[Records shown]:
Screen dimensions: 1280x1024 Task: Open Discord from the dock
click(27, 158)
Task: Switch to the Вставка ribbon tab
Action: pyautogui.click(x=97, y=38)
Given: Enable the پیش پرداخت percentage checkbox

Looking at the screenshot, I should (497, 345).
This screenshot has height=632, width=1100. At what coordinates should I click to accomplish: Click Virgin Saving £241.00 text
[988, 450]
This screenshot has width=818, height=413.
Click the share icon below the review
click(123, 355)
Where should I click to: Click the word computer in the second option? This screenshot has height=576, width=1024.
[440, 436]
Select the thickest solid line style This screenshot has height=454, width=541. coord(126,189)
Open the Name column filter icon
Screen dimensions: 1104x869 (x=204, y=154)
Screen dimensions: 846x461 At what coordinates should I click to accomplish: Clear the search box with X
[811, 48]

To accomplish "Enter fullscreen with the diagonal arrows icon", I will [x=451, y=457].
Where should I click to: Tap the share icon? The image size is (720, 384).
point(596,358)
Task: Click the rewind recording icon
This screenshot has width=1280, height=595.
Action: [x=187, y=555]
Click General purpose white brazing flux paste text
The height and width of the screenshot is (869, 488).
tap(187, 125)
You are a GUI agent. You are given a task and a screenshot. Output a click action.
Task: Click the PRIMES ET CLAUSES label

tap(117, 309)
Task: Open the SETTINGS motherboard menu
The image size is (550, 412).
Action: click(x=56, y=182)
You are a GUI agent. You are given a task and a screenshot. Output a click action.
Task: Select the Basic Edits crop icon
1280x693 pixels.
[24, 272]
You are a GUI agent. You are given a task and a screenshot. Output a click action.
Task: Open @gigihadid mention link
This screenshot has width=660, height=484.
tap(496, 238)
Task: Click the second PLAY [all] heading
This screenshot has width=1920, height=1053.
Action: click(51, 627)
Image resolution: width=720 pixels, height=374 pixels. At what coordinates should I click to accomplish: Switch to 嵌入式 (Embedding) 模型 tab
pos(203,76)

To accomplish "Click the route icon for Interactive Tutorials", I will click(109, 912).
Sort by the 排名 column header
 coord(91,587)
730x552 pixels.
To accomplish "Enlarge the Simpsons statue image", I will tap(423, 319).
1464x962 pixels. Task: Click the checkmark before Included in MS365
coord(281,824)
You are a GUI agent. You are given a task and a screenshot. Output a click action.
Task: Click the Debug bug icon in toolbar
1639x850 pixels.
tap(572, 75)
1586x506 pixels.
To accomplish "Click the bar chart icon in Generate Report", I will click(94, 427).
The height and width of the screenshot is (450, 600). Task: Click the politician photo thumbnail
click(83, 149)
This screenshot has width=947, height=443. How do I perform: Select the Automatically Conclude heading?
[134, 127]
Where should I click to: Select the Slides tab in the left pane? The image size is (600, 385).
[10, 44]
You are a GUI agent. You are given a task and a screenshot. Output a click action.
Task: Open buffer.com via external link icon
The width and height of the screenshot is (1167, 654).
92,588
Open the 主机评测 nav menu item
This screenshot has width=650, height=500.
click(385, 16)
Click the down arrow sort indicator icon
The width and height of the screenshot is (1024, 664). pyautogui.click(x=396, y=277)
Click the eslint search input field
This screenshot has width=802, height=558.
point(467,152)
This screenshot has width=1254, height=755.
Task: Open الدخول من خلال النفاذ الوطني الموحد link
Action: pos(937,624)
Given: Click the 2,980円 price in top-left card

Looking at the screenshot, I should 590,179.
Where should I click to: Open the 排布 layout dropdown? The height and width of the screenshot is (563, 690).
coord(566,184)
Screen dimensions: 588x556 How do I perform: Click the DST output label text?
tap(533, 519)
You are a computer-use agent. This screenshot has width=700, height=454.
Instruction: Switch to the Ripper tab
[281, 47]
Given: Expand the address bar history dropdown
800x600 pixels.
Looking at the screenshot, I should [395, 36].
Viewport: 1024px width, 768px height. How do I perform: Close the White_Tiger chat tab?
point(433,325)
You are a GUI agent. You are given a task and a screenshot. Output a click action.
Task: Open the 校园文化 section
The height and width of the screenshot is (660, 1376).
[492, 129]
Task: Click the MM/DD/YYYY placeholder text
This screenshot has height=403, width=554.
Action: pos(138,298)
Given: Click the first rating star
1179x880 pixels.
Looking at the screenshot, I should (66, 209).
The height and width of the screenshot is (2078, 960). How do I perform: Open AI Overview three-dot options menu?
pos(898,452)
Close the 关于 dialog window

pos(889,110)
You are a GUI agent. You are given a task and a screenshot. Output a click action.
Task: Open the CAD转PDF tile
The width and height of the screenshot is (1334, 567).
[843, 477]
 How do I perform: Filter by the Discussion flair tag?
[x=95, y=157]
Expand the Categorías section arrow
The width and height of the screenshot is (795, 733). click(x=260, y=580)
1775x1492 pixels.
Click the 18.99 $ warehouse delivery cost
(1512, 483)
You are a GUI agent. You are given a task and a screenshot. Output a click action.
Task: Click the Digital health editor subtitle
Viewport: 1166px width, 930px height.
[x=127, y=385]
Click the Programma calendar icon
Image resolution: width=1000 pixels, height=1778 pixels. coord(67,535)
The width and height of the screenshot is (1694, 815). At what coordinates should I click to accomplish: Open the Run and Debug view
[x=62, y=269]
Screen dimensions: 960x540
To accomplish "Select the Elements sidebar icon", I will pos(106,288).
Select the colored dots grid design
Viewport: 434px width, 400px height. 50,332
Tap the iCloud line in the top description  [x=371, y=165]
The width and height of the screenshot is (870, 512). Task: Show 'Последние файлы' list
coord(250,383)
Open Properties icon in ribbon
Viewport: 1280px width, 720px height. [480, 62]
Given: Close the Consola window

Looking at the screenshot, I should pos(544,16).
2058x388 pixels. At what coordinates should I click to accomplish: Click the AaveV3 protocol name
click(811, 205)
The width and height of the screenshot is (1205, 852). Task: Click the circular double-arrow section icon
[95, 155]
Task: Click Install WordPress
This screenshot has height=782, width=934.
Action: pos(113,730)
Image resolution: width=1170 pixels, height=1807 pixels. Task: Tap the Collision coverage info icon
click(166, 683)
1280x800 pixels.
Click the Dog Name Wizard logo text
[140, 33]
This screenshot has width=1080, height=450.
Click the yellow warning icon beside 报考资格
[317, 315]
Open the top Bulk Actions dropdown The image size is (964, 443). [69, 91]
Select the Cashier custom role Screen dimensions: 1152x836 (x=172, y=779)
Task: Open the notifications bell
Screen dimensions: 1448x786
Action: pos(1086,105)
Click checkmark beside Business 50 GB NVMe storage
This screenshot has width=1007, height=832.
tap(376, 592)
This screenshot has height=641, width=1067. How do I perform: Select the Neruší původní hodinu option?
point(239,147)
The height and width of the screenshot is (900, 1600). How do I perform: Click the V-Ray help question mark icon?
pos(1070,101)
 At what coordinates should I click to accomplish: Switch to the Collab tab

[About this task]: From the first line of the data above to the line containing "This screenshot has width=818, height=413.", repeat everything exactly and add nothing.

[Answer to the problem]:
Screen dimensions: 1280x1024 Task: Open Discord from the dock
click(27, 158)
Task: Switch to the Вставка ribbon tab
Action: pyautogui.click(x=97, y=38)
Given: Enable the پیش پرداخت percentage checkbox

Looking at the screenshot, I should (497, 345).
This screenshot has height=632, width=1100. At what coordinates should I click to accomplish: Click Virgin Saving £241.00 text
[988, 450]
This screenshot has width=818, height=413.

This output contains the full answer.